I had thought the Batgirl kit was to be like the rest but more recent info indicates a different scale and her being resin. See the discussion on the Hyperscale Figure forum from a while back.


----------



## scooke123 (Apr 11, 2008)

There is going to be 2 Batgirl kits I heard. 1 in resin that's larger and also a plastic one in scale with the other figures. I think the resin one is coming out first?


----------



## apls (Dec 5, 2005)

I got so tired of waiting for them, that I built an old 1/6th Batman I rescued from the Island of Misfit model kits or my old basement where it sat for about 20 years now I'm working at the same scale a Burt Ward Robin.
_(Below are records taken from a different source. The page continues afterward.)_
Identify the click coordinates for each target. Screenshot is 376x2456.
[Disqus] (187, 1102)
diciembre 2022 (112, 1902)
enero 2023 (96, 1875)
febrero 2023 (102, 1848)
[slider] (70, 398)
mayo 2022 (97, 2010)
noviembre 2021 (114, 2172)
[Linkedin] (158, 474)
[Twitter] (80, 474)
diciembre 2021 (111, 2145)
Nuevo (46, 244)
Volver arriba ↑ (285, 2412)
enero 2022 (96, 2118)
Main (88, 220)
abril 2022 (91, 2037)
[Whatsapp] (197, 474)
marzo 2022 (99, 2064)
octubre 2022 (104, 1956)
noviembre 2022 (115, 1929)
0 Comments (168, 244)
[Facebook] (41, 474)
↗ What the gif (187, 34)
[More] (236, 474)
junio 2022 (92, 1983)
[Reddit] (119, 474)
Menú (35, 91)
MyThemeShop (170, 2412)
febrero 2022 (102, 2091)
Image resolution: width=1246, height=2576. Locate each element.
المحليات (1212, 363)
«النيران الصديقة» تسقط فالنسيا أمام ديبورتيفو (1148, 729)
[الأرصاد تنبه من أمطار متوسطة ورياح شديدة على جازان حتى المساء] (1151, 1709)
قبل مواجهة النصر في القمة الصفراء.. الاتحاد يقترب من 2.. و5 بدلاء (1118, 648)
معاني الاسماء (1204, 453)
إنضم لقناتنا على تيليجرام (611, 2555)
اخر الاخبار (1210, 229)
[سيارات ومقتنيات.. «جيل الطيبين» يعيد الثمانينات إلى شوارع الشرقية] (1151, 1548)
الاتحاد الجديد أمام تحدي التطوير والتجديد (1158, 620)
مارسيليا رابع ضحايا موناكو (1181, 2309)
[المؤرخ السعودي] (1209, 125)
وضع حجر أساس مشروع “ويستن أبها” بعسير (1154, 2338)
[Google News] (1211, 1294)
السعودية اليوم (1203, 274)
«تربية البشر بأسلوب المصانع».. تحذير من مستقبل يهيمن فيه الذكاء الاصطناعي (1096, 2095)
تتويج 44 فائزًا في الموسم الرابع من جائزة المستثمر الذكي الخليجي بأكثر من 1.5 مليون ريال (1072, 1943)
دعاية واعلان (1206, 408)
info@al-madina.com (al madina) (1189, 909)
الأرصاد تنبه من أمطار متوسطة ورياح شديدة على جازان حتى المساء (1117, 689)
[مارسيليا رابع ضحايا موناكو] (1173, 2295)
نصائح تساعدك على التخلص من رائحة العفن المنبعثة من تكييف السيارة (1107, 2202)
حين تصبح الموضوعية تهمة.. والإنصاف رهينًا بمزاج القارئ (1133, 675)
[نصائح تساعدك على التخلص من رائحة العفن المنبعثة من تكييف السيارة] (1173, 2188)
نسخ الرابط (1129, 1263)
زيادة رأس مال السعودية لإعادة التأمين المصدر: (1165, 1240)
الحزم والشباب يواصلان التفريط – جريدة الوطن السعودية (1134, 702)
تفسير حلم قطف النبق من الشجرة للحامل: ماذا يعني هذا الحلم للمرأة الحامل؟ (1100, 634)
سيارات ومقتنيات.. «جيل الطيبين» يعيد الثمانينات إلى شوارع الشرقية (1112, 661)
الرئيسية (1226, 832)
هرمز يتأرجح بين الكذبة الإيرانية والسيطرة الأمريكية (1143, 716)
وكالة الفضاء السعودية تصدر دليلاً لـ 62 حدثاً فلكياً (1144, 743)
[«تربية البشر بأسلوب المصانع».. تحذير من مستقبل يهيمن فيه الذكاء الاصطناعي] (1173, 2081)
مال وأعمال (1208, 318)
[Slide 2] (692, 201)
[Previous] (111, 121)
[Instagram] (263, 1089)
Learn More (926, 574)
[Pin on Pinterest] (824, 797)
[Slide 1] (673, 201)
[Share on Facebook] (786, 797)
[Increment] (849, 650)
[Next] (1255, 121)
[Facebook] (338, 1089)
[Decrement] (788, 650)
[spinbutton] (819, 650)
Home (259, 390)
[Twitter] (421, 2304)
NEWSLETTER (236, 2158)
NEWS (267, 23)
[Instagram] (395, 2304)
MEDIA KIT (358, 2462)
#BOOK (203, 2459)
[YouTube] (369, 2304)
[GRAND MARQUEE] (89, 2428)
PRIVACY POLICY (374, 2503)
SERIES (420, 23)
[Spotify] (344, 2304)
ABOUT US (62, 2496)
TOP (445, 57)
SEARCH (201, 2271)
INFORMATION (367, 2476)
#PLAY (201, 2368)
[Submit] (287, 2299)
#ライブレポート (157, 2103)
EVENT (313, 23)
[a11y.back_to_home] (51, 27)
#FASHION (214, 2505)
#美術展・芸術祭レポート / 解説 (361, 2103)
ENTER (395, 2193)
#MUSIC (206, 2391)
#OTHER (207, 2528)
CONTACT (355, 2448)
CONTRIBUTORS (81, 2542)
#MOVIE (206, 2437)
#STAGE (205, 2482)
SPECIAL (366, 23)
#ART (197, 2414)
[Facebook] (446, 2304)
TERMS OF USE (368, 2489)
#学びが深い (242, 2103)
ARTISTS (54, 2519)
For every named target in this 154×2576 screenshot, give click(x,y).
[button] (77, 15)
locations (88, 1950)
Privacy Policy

I am sure when the Moebius kits come out, they will be great, Frank has a good track record.


----------



## John P (Sep 1, 1999)

Frank recently posted on Facebook that yes, they're still working on them and having problems getting Robin perfect, and yes, they WILL come out.


----------



## Richard Baker (Aug 8, 2006)

Waits are frustrating but I am very glad Moebius does not stare at the calendar but at the model to make it as good as practical.


----------



## djnick66 (May 2, 2008)

I am still waiting on the 1/35 Chariot... that has been at least six years now...


----------



## Night-Owl (Mar 17, 2000)

The next kit in the series will be The Penguin and Batgirl will be available as a 1/6 scale resin kit and a 1/8 scale styrene kit. Got that straight from Moebius at Wonderfest.


----------



## Bwain no more (May 18, 2005)

JUST got my updated wholesale order form from Moebius and Penguin is now listed for August which means it is just about ready to depart China. Riddler and Robin still listed as 3rd quarter, which translates to HOPEFULLY getting on the boat in July. Invisible Man and Michael Myers reissues are listed as BEFORE Halloween (i.e. late 3rd quarter or early 4th quarter). Proteus now scheduled 4th quarter, along with Death Dealer. 
Tom


----------